In October she will fly to Australia to spend six months researching community radio Down Under, with funding from an Australia-India Youth Dialogue (AIYD) grant.

Chandran, who took part in AIYD’s inaugural dialogue in 2012, wants to find out how Aussie broadcasters have built audiences and overcome the challenges unique to community media. The Indian Sun spoke to her about the opportunities and challenges community radio faces in India.

“We have about 170 stations and many people still complain that this is well below India’s expectation. We should just reach higher, but to reach higher we need to create that framework. We need to build capacity, we need to do a lot of things,” said Chandran.

“The research strategy is to find out all these things, and to really understand it from an operational perspective as well.”

Community radio came to India after a Supreme Court judgement declaring airwaves as a natural resource. Community media then lobbied for a radio policy that finally came in 2002. The government initially made it so educational institutions were the only ones allowed to start community radio outfits, but a fresh wave of advocacy led to a policy change in 2006.

“The government was quite sceptical about who should run a community radio station,” Chandran said.

Chandran’s station is licensed to the Jain University in Bangalore but operates independently. “I have my own set of challenges because it’s an urban station and I have different groups who are part of the station,” she said.

Chandran is being assisted by her co-researcher Archana Kapoor, who manages Radio Mewat in Haryana. “She’s working in one of the most backward regions of India. I mean it’s only 50-kilometres from Delhi… but to operate there, there are a lot of challenges,” Chandran said.

“Women don’t participate—or even if they listen to the program, when they call in it’s the husbands that call for them even if they want to talk to the station,” she added.

Despite the many hurdles, Chandran herself has succeeded in building one of India’s most diverse community stations. Domestic workers, waste-pickers and auto drivers can all be heard speaking out on the airwaves at Radio Active.

“It is probably the first station in the country to have such diversity, we’ve experimented with so many different formats,” she said.

“They need to be heard, they need to speak out because… there are so many policies coming in and they don’t even have a say… how can they contribute back to the government’s policy making?” she said.

Chandan’s research will look at the history of community radio in Australia, tracing the growth of the sector, licensing procedures, government policies, the switch to digital, funding and listenership surveying, among numerous other things.

“We were very curious about how did this movement originate in Australia? What challenged did they have, how did it evolve, what kind of regulatory framework does Australia have?”

Another key thing Chandran wants to find out is how Australia has managed to get Indigenous and minority voices on the air. “There were talks about should certain sections (in India) have their own radio station? Will it work, will it not work, will it divide the country more? How has Australia managed?” she said.
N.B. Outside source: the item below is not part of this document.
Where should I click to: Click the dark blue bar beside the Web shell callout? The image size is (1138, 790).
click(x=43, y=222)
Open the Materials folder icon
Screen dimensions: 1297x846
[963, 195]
She also aims to bring home to India lessons on how Australia managed the tricky digital switchover. “Australia has moved way ahead in digitisation and India is still considering it,” Chandran explained.
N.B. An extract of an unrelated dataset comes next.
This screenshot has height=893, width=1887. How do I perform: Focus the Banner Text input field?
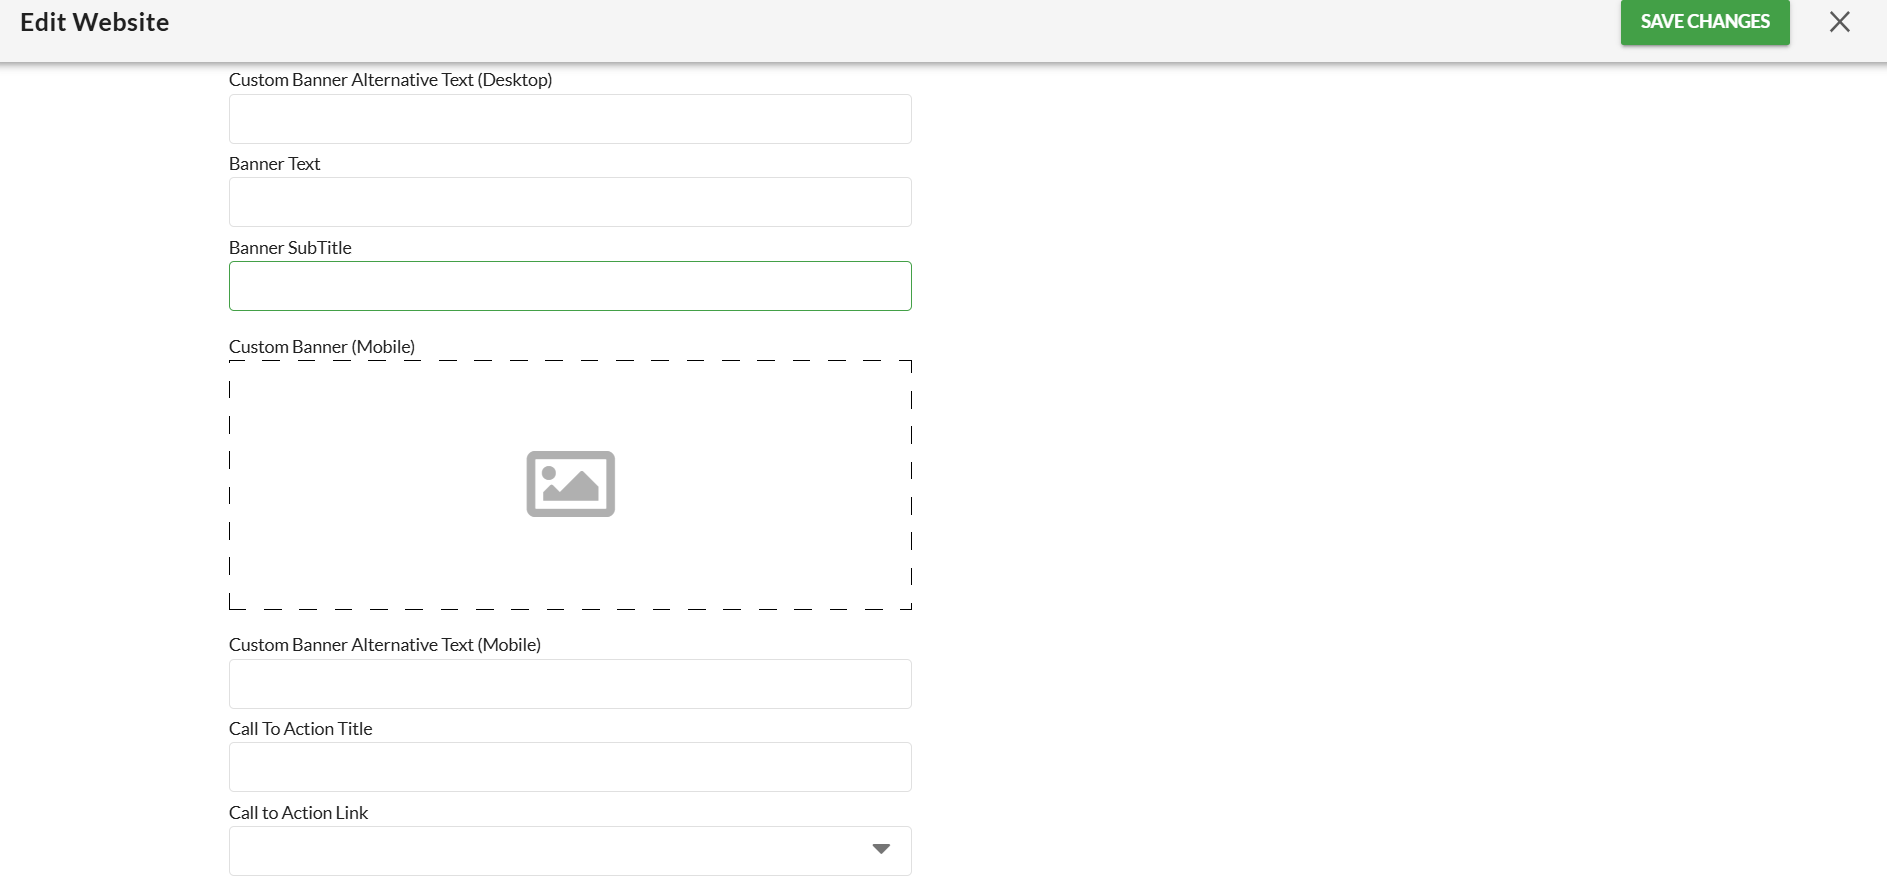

“There is a plan to move after two years but are we ready? Only the national broadcaster will be moving and what happens to all of us? The receivers are way expensive … will people be able to afford it?”

She aims to present her research at India’s National Community Radio Sammelan next year and hopes it will not only help her counterparts in community radio but also contribute to a “forward looking community radio policy in India”.
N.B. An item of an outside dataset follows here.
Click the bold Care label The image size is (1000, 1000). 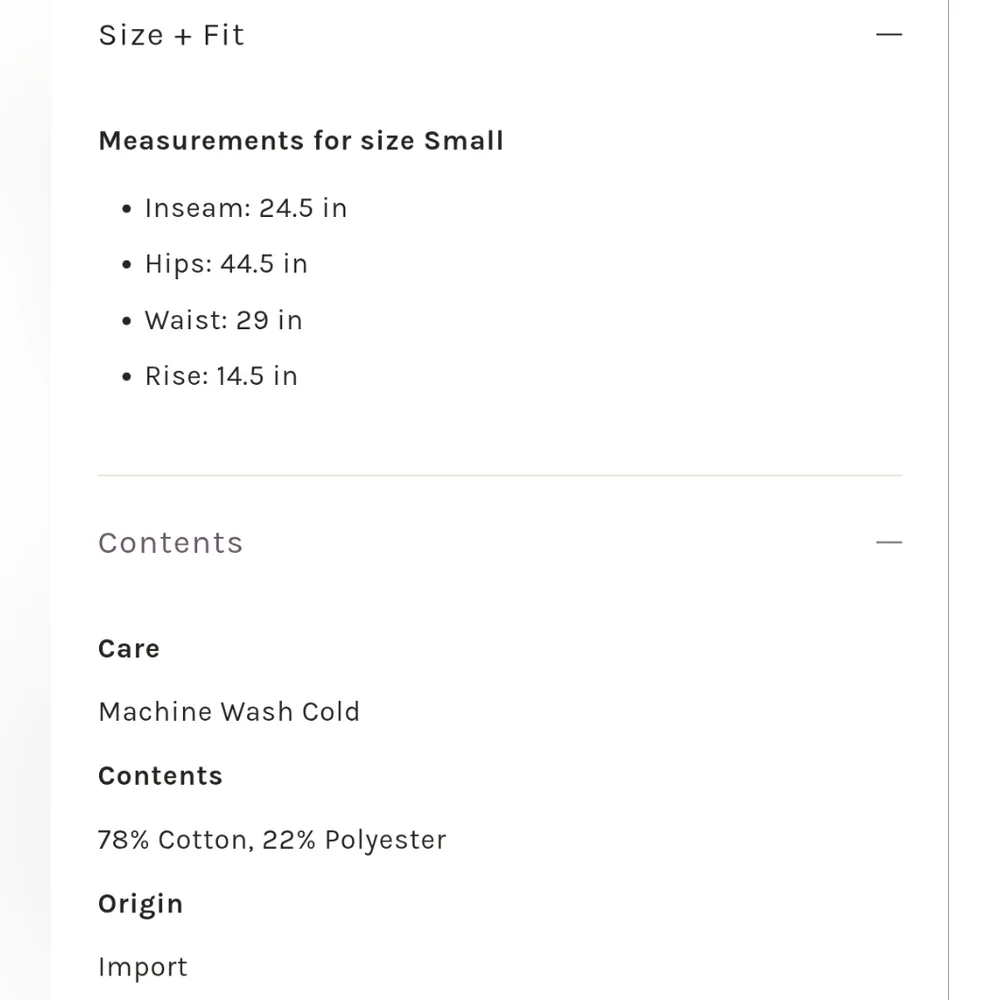pyautogui.click(x=129, y=649)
AIYD recently announced the introduction of a grants scheme, under which AIYD alumni can apply for funding for projects that involve collaboration between youth in Australia and India.

The inaugural round of grants were awarded recently, with funding also granted to the creation of an Australia-India Energy Forum, a fellowship for a young Indian to intern with an Australian renewable energy NGO in India, and another fellowship for a young Australian to participate in a teacher training program in a rural Indian village.

The next AIYD conference will take place in Australia in January 2015.